** Opening DOCUMENT EXTRACT block **
Underlining the importance of Viking presence in the Waterford area is the fact that they established what is now Waterford City inn 914.  “‘Waterford’ is one of the few Scandinavian place-names in Ireland and appears to be derived from the Old Norse words for ‘ram fjord’ or ‘windy fjord.’”  (O Croinin, p. 819)  The site was “Probably chosen for the access it gave to the hinterland of the rivers Nore, Suir, and Barrow.”  (O Croinin, p. 839)

By the early eleventh century the O’Faolains and the O’Brics were the principal families of the Desii tribe.   At Clontarf in 1014, Mothla, son of Faolan, chief of the Desii, fought with Brian Boru against the Danes.  

From at least the early eleventh century the two families were in conflict.  For example, “In 1031 Murray, the son of Bric slew Diarmid, son of Donal O'Faolan at the battle of Sliabhgua, in the County of Waterford.”  (Waterford Museum the Decies) 

Norman Waterford

It was a leader of the O’Faolain family, Malachi O’Fallon, who defended Waterford against Strongbow in Ireland in 1170.  Strongbow with at least 200 knights and 1000 soldiers joined with a force lead by Raymond and laid siege to Waterford.  The walls were eventually breached and at least 700 defenders died.
** Closing DOCUMENT EXTRACT block **
» PROBLEM SET:
(1) Decide whether each statement agrees with the Waterford history text, answering yes or no and quoting the words of the text that settle it: (a) By the early eleventh century the O’Faolains and the O’Brics were the principal families of the Desii. (b) Malachi O’Fallon fought with Brian Boru at Clontarf. (c) At least 700 defenders died after the walls of Waterford were breached.
(2) Reproduce the passage of the Waterford history text starting at "By the early" and ending at "against the Danes.".
(3) According to the Waterford history text, who defended Waterford against Strongbow in 1170?
** Opening SUPPLIED INFORMATION block **
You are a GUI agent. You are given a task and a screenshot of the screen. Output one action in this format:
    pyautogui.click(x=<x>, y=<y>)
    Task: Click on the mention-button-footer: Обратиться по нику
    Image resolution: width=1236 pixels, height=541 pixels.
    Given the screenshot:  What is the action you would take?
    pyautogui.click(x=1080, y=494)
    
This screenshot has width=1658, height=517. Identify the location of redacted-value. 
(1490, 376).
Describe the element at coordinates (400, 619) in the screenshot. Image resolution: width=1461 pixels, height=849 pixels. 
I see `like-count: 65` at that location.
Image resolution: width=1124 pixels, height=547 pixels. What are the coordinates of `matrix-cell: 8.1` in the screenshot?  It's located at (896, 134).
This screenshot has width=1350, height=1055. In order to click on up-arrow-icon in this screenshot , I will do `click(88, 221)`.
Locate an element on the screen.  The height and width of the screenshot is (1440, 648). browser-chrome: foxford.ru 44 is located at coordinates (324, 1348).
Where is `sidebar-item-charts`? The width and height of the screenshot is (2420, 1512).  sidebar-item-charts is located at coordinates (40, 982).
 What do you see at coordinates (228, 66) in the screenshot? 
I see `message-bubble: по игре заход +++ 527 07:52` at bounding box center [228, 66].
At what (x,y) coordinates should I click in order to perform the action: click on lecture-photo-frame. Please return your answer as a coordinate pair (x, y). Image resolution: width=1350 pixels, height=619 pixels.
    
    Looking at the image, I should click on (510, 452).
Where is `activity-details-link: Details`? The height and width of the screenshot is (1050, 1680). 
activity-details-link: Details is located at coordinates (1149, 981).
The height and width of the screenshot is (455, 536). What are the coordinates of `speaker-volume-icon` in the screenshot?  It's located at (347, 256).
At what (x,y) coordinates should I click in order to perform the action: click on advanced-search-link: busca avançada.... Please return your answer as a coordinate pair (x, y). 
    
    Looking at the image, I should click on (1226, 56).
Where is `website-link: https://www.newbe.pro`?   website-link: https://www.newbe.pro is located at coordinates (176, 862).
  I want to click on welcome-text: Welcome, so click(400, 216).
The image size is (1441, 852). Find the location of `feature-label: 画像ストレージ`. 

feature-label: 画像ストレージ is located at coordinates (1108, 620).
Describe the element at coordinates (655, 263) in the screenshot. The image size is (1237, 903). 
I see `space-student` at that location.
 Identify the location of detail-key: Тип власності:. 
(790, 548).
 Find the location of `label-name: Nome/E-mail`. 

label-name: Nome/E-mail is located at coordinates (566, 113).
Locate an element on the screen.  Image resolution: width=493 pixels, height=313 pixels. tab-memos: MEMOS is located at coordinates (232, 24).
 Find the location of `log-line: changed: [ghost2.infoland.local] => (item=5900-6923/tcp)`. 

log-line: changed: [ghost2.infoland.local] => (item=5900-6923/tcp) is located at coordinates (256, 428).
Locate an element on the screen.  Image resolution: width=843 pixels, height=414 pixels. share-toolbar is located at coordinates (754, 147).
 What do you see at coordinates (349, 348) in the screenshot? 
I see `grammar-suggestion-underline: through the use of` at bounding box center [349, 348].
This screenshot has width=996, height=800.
** Closing SUPPLIED INFORMATION block **
» OUTPUTS IN ORDER:
(1)
(a) Yes: "By the early eleventh century the O’Faolains and the O’Brics were the principal families of the Desii tribe."
(b) No: "At Clontarf in 1014, Mothla, son of Faolan, chief of the Desii, fought with Brian Boru against the Danes."
(c) Yes: "The walls were eventually breached and at least 700 defenders died."

(2)
By the early eleventh century the O’Faolains and the O’Brics were the principal families of the Desii tribe.   At Clontarf in 1014, Mothla, son of Faolan, chief of the Desii, fought with Brian Boru against the Danes.

(3) Malachi O’Fallon, a leader of the O’Faolain family.